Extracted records
##############################

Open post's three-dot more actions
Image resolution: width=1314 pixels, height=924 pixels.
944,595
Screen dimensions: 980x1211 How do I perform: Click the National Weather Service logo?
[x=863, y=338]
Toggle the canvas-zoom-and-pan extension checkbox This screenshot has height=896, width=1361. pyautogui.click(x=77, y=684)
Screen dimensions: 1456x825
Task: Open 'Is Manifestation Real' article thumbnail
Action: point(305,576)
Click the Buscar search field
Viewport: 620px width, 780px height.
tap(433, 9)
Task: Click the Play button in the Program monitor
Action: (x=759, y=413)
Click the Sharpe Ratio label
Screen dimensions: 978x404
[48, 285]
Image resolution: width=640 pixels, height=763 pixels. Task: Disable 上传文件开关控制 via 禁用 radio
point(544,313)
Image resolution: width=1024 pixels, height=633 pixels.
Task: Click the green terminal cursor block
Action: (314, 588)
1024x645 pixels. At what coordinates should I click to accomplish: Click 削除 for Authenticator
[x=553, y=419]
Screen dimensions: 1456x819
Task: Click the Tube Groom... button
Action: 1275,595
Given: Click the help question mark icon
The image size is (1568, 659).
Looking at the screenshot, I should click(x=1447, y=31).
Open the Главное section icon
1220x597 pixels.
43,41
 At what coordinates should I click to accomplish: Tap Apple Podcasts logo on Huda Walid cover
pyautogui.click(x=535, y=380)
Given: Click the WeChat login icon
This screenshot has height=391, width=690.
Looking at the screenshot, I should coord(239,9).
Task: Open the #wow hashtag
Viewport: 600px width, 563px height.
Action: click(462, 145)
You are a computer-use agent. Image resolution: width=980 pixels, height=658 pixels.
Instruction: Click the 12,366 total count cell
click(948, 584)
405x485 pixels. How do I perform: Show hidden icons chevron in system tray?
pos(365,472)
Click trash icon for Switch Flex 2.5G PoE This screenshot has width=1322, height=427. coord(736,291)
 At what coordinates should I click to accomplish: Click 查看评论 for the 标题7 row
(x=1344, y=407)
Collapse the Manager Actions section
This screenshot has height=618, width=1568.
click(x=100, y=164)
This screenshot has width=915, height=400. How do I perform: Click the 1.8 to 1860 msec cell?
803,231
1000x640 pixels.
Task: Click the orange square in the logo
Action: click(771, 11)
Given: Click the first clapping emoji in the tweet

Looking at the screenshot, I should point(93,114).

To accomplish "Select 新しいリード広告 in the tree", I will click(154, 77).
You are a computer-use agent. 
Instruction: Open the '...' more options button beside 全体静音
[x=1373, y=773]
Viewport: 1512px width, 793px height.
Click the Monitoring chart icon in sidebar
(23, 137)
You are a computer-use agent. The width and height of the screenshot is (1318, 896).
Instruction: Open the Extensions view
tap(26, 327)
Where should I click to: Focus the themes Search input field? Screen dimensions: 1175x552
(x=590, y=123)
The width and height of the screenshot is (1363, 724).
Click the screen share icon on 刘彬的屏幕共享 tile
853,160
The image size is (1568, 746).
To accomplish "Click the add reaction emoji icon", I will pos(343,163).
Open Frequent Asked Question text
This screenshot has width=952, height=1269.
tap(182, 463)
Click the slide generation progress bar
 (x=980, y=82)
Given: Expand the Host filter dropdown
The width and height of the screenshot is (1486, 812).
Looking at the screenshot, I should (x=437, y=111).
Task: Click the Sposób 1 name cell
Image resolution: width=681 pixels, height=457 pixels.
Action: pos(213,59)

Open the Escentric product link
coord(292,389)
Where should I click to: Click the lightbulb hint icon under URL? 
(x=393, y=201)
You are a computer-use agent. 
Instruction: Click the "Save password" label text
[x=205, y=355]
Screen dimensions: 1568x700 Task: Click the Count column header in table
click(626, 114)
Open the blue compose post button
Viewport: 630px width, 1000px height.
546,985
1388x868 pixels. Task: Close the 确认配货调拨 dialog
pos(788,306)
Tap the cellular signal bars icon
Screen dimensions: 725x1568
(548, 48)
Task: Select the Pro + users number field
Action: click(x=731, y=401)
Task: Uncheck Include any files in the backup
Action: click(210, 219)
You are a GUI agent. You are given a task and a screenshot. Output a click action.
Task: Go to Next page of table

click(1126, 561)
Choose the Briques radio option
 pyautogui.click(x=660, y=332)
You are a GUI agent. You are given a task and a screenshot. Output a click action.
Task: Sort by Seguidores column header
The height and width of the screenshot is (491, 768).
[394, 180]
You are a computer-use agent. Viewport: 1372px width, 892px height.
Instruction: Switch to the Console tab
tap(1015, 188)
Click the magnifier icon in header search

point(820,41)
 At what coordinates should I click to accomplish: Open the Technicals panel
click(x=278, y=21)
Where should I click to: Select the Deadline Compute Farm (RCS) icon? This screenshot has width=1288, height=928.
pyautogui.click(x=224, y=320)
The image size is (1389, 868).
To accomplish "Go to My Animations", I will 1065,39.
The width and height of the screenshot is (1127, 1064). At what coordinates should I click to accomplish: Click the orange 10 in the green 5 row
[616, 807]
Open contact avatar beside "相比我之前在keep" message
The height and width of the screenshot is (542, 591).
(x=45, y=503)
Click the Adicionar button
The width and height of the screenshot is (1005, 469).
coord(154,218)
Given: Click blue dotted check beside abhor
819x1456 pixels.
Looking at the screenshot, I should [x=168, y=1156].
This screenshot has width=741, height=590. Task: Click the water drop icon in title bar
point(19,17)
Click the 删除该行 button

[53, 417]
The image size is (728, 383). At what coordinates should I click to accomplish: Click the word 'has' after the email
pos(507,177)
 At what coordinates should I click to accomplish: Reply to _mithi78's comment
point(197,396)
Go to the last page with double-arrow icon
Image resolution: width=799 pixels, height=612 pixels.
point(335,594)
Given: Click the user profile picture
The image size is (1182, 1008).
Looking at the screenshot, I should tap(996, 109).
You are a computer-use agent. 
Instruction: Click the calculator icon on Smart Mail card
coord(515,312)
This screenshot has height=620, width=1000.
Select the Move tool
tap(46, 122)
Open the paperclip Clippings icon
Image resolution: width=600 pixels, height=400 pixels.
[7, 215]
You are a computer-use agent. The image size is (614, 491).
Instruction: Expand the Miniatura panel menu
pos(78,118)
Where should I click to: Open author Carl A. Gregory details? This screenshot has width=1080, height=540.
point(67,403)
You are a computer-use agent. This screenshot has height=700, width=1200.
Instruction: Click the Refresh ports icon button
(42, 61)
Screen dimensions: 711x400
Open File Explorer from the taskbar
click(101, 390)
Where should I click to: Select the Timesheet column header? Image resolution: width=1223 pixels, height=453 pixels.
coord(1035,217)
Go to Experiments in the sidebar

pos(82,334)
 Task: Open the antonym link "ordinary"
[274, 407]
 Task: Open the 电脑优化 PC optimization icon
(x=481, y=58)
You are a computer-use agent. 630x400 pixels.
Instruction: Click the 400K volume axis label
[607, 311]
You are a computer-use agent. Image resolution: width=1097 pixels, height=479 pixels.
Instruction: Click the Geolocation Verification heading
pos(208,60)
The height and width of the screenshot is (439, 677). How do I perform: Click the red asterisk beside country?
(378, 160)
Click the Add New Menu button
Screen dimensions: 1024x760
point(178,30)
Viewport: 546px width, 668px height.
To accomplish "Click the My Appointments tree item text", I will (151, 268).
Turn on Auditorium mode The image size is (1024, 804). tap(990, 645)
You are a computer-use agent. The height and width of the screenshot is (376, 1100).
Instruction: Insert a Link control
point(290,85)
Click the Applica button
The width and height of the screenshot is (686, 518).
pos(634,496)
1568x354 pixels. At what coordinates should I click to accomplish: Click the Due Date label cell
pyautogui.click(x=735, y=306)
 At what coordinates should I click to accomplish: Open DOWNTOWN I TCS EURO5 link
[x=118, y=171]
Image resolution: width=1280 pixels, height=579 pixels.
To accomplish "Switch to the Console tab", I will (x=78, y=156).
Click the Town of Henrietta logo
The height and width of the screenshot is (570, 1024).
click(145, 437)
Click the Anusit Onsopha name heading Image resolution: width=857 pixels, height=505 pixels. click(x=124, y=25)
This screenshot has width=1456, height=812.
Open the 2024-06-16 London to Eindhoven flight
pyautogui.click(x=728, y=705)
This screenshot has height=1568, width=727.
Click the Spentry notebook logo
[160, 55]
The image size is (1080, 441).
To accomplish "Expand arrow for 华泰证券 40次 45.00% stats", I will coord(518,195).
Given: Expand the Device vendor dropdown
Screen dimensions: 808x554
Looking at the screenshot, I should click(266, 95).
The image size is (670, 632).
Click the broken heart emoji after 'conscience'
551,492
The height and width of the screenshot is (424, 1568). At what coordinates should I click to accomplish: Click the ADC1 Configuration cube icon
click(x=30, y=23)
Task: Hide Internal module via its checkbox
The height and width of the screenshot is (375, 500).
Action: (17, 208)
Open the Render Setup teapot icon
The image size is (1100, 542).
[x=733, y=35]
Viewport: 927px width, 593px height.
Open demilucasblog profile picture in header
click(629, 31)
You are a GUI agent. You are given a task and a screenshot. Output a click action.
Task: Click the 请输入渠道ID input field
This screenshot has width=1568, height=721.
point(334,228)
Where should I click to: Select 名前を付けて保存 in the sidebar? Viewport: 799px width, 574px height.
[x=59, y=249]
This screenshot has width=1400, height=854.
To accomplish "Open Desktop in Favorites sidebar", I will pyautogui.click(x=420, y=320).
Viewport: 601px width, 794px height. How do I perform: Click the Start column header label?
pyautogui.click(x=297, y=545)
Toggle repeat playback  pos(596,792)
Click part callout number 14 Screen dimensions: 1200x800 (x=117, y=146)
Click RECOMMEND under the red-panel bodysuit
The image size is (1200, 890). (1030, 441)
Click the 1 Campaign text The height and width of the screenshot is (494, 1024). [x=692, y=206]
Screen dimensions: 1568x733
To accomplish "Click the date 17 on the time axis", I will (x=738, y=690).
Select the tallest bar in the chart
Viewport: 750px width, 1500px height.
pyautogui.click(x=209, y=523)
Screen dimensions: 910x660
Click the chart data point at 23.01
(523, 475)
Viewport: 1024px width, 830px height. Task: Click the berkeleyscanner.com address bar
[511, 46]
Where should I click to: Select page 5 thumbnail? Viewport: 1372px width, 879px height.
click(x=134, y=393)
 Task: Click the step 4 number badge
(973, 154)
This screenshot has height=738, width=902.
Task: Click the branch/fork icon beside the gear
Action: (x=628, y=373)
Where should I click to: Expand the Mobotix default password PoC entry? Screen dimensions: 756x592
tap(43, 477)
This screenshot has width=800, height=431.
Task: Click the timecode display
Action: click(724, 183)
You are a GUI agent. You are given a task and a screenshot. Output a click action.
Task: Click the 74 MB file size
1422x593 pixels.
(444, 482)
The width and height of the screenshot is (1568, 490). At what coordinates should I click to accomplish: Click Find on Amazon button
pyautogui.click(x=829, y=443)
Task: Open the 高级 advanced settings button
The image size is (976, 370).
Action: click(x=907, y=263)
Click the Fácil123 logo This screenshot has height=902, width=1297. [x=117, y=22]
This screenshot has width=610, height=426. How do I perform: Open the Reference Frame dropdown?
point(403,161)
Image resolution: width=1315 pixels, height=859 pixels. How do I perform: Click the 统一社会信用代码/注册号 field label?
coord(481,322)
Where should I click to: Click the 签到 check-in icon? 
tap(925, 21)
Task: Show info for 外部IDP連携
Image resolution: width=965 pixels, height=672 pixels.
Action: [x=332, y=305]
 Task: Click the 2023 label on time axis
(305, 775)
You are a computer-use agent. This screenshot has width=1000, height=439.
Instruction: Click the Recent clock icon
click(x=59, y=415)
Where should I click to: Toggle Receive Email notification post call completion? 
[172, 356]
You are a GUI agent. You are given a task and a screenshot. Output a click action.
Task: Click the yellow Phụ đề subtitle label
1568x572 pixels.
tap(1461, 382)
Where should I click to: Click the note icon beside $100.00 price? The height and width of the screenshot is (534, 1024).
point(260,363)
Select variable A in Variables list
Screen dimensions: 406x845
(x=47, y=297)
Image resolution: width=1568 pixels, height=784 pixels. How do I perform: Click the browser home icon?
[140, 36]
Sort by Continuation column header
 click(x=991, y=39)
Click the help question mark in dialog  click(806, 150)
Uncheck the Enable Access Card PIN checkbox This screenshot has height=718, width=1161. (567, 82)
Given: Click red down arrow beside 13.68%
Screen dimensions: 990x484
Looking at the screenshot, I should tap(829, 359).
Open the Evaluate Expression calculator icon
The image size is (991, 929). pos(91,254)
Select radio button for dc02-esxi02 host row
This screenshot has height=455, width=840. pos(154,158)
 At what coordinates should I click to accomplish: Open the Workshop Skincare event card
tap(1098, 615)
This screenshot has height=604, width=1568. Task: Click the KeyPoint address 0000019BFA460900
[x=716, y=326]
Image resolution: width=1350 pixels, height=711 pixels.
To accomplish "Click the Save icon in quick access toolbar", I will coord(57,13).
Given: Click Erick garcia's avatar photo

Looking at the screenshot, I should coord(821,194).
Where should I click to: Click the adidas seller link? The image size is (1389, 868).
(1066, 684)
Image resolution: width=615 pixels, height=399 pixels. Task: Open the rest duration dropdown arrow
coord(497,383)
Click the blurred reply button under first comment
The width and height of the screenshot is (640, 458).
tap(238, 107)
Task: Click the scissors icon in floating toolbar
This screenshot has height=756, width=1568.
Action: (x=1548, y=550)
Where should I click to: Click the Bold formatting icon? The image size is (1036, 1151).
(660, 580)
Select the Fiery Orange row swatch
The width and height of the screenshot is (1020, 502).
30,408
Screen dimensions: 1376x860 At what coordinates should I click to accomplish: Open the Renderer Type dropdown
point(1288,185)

##############################

# [WHAT THE TASK ASKS]
Arrange the records from the line containing "You are a computer-use agent. Image resolution: width=980" through the line containing "(x=590, y=123)", both included, as a numbered list, omitting blank lines.

# [CORRECT RESULT]
1. You are a computer-use agent. Image resolution: width=980 pixels, height=658 pixels.
2. Instruction: Click the 12,366 total count cell
3. click(948, 584)
4. 405x485 pixels. How do I perform: Show hidden icons chevron in system tray?
5. pos(365,472)
6. Click trash icon for Switch Flex 2.5G PoE This screenshot has width=1322, height=427. coord(736,291)
7.  At what coordinates should I click to accomplish: Click 查看评论 for the 标题7 row
8. (x=1344, y=407)
9. Collapse the Manager Actions section
10. This screenshot has height=618, width=1568.
11. click(x=100, y=164)
12. This screenshot has width=915, height=400. How do I perform: Click the 1.8 to 1860 msec cell?
13. 803,231
14. 1000x640 pixels.
15. Task: Click the orange square in the logo
16. Action: click(771, 11)
17. Given: Click the first clapping emoji in the tweet
18. Looking at the screenshot, I should point(93,114).
19. To accomplish "Select 新しいリード広告 in the tree", I will click(154, 77).
20. You are a computer-use agent. 
21. Instruction: Open the '...' more options button beside 全体静音
22. [x=1373, y=773]
23. Viewport: 1512px width, 793px height.
24. Click the Monitoring chart icon in sidebar
25. (23, 137)
26. You are a computer-use agent. The width and height of the screenshot is (1318, 896).
27. Instruction: Open the Extensions view
28. tap(26, 327)
29. Where should I click to: Focus the themes Search input field? Screen dimensions: 1175x552
30. (x=590, y=123)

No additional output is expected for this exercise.